São Paulo – Athlete Antoine Abou Jaoude is known for being a 23-time Brazilian wrestling champion and a major reference of the sport in Brazil, but he also holds a degree in International Relations, went to law school, was a football goalie and a volleyball player, worked as a TV sportscasters during the Olympics, owned a Lebanese restaurant in Rio de Janeiro, and speaks Portuguese, English, French, Spanish and Arabic.
The oldest son of a Lebanese father and a Brazilian mother, Jaoude was born in Rio in January 1977 but was raised in Lebanon, where his father lived during the civil war. “When I was six months old, we went to Beirut to introduce me to my grandfather, and because of the war, the trip lasted 14 years.” He said that the family’s adaptation to the Arab country wasn’t hard. “My mother spoke French, so she had no trouble communicating. She became friends with my father’s female cousins and fell in love with the country and its culture,” he recalls fondly.
It became part of Jaoude’s daily life to grow amid the instability. “We played football, went to school, and when there were bombings, we went to the bunkers. Sometimes there were no classes for a period, then they resumed,” he says. He describes his experience through those challenging times as formative and life-changing and emphasizes the resilience and solidarity of the Lebanese people in the face of adversity.

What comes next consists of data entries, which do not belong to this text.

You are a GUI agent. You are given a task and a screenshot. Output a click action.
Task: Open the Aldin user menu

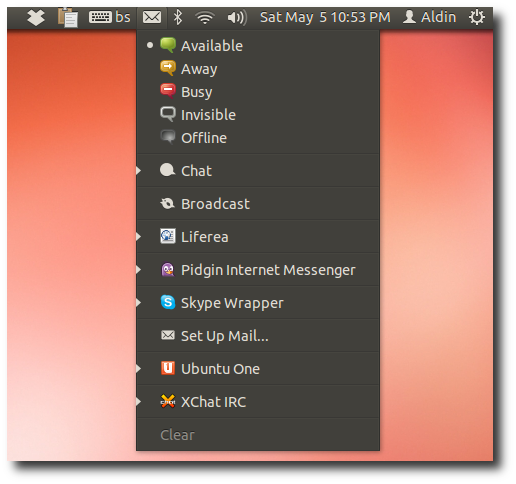coord(429,17)
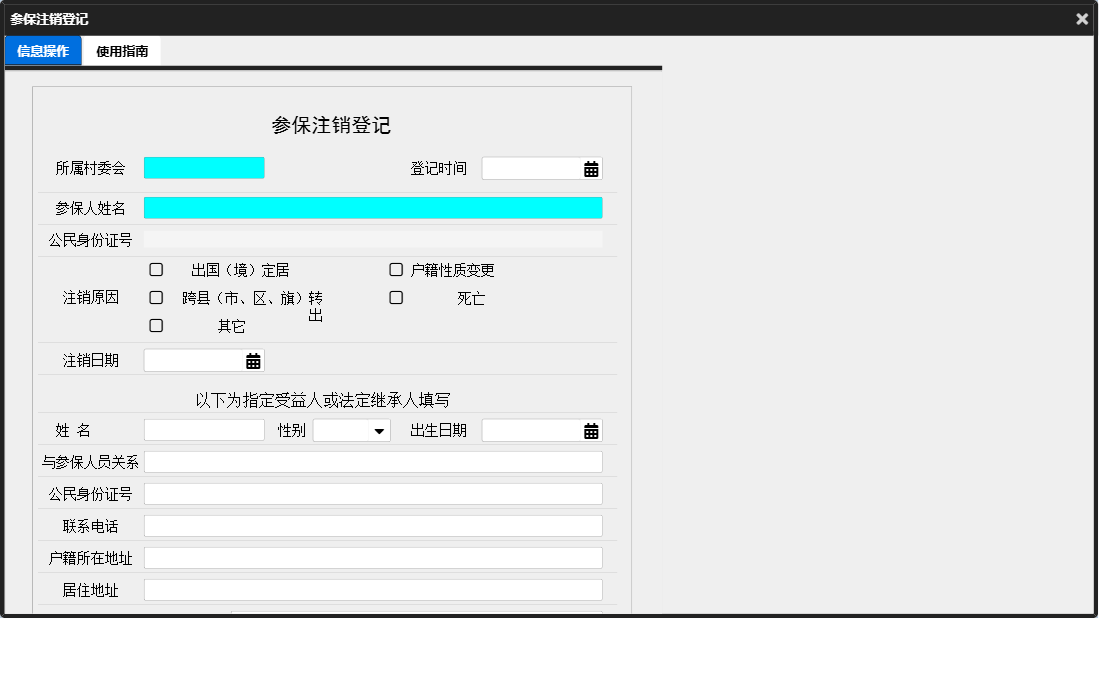Click the 与参保人员关系 input field
This screenshot has height=689, width=1099.
374,461
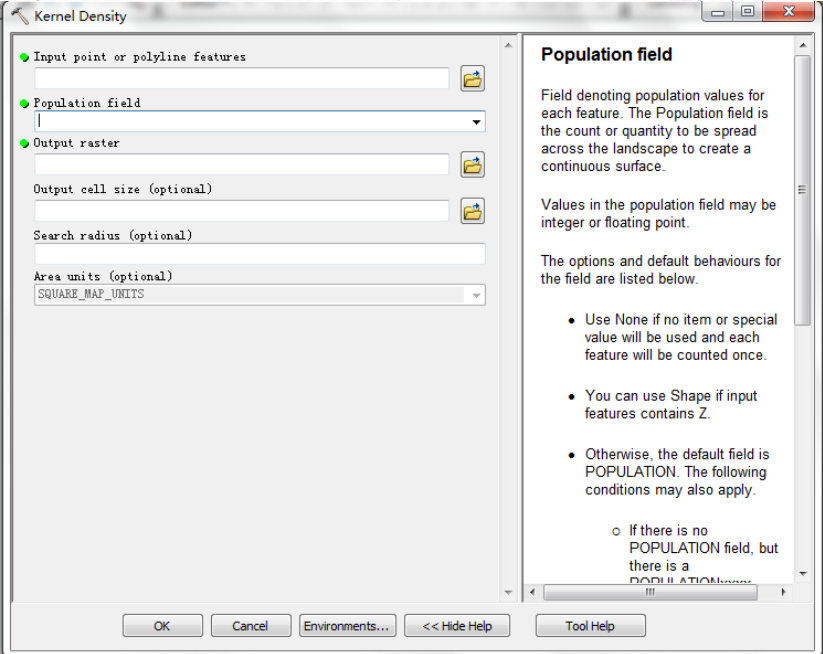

Later on, he would spend long periods at a time training hard to get a spot in the Olympics. He represented Brazil in three of them: Atenas, Beijing, and Rio. “When I didn’t get a spot, I commented the fights on TV.”
The fight that made him a champion is one of the world’s earliest sports and maybe the oldest combat sport. According to the Brazilian Olympics Committee, it was already present in the Ancient Games in the 8th century BC, and there are drawings dating to 3,000 BC portraying the martial art.
Who first introduced him to the sport was his grandfather, who used to call him up to watch the broadcasts on TV. “Lebanon had three Olympic medalists in the sport,” he explained. A first-born son, he later influenced his brothers and took Ralph Jaoude, Adrian Jaoude, Daniel Jaoude, and Nicolas Jaoude to the ring.
Antoine Jaoude is now father to three children – Patrick, 17, Victória, 15, and little Theo, from his second marriage. “I’m loving to experience fatherhood at this age. When my older kids were born, I used to train a lot, and sometimes spent months in other countries,” he says. Theo, he says, who is only five months old, “looks like he is one year old.”
Jaoude has recently received a tribute as an Olympic athlete, having his face printed on a flag at the Jeunesse Arena, serving as inspiration for those who use the venue.
Now at 47, he is changing careers – he owns a company (Sidon Group) with three other partners that seeks to secure an exchange between Brazil and the Arab countries, bringing and taking technology, knowledge and solutions across various sectors of the economy like the environment, goods and services.
Report by Paula Medeiros, especially for ANBA.